Run automated complexity checks before requesting manual review to focus human attention on architectural concerns rather than mechanical issues. Compare findings across review cycles to identify recurring patterns indicating systemic issues. Document review criteria in a checklist to ensure consistent evaluation across reviewers.

When to Use It?

Use Cases

Review a proposed database schema migration before applying it to production. Evaluate competing approaches for implementing a caching layer with performance and complexity tradeoffs. Get a fresh perspective on a debugging session that has stalled after initial investigation.

Related Topics

Code review, architecture review, debugging strategies, software quality, technical evaluation, peer review, and static analysis.

Important Notes

Requirements

Clear description of the code or decision being reviewed with sufficient context. Access to relevant source files and documentation for thorough evaluation. Understanding of the project constraints and requirements that influenced the original decision.

Usage Recommendations

Do: provide full context including constraints, deadlines, and requirements when requesting a second opinion. Focus review effort on high-risk areas such as security, data integrity, and performance critical paths. Use structured findings with severity levels to prioritize follow-up actions.
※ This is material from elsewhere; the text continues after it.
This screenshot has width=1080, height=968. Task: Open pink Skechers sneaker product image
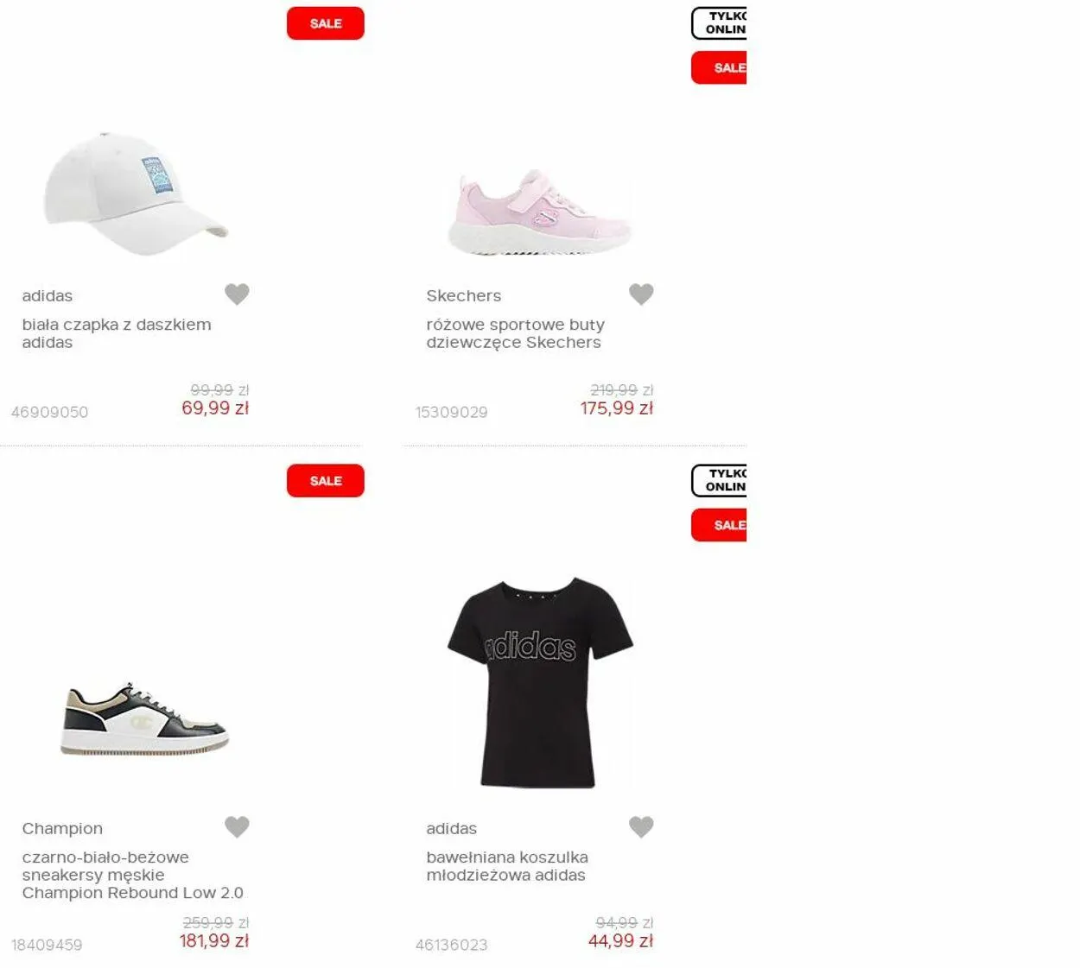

Don't: treat automated analysis as a replacement for human judgment on architectural decisions. Request reviews without providing the reasoning behind original choices. Ignore findings that contradict your initial approach without careful evaluation.

Limitations

Automated analysis tools cannot fully assess design intent or business context behind implementation choices. Review quality depends on the completeness of context provided about project constraints and goals. Second opinions may conflict with each other, requiring judgment to reconcile different perspectives on the same problem.